Answer: If you went through the court eviction process and the Sheriff conducted a lockout, the Sheriff notified your tenant of their rights to their personal property.  Contact your attorney for more information about the specific process to follow in connection with the tenant’s abandoned personal property.

3. Question: One of my tenants attempted to tape record our conversation explaining that they have a right to do this for legal purposes.  Is that true?

Answer: Your tenant has no legal right to tape record you without your express consent in conversations wherein you have an expectation of privacy.  Further, surreptitious tape recording – tape recordings without your knowledge, when you have an expectation of privacy – is a misdemeanor under California state law.

4. Question: We have a limited number of parking spots in our apartment community so we decided to limit the parking to residents only.  Is this legal?

Answer: Yes, you may restrict parking at your apartment complex to residents only.  Make sure you have complied with the requirements of Vehicle Code Section 22658 so that unauthorized vehicles can be towed according to the rules of the code section. Also, be sure that your lease or rules have been appropriately modified so that this policy is enforceable as a condition of tenancy.

5. Question: I have an applicant who wants to bring her cat with her to the apartment. Can I require her to de-claw the cat before bringing it onto my rental property?

Answer: No.  California law prohibits a landlord from requiring a resident to have a pet de-clawed or de-vocalized as a condition of occupancy.

6. Question: I have had numerous problems with residents who smoke tobacco, including complaints from neighbors, damage to the rental unit, etc.  Can I institute a policy that my rental property is smoke-free?

Answer: Generally, yes.  California law permits a landlord to designate their property as smoke-free.

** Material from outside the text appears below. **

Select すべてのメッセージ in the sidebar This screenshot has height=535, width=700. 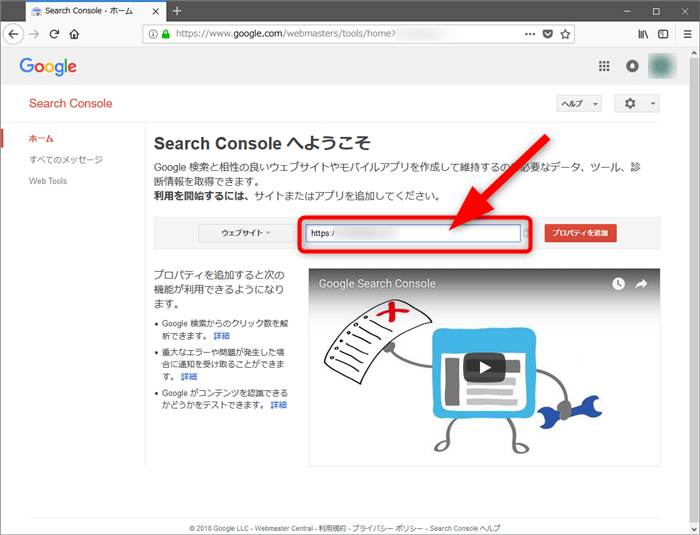[66, 160]
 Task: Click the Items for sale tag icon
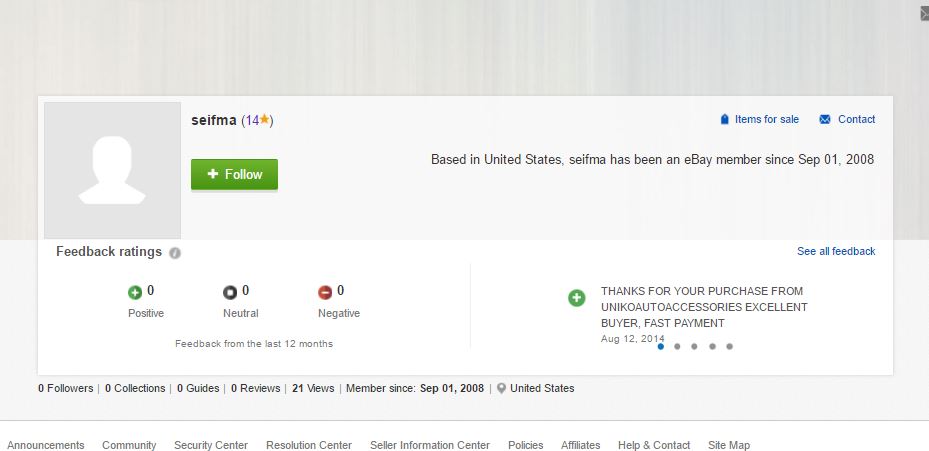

But seek legal advice if you want to change smoking rules in a unit for an existing tenant protected by just cause or rent control, or who occupies property under a term lease.

7. Question: Am I entitled to use a deceased tenant’s security deposit?

Answer: You are entitled to use a deceased tenant’s security deposit to cover unpaid rent, pay for damage beyond normal wear and tear, and to perform necessary cleaning to the unit.

8. Question:  We evicted one of our tenants and obtained a monetary judgment.  Now we find that they have moved to Arizona.  Can I collect against them since they moved out of state?

Answer: If you have a judgment against a former tenant and they move out of state, you can have the judgment recognized by that state as a valid judgment which would allow you to proceed to levy against their bank accounts or garnish their wages in the state they now live.

9. Question: Can an owner/property manager require that a tenant secure renters insurance?

Answer: Generally, yes, to protect the property and assets, landlords can require the tenant obtain renters insurance as a covenant and condition of the lease. Be sure to seek attorney advice for subsidized housing, or if changing the terms of a tenant protected by just cause or rent control.


This article is for general information purposes only. While we provide information on legislative changes, this article is not meant to be exhaustive and does not take the place of legislative services, membership in trade associations or legal advice. This information is being provided on selected topics randomly and should not be relied upon as a complete report of all new changes of local, state, and federal laws affecting property owners and managers. Laws may have changed since this article was published.  Before acting, be sure to receive sound legal advice.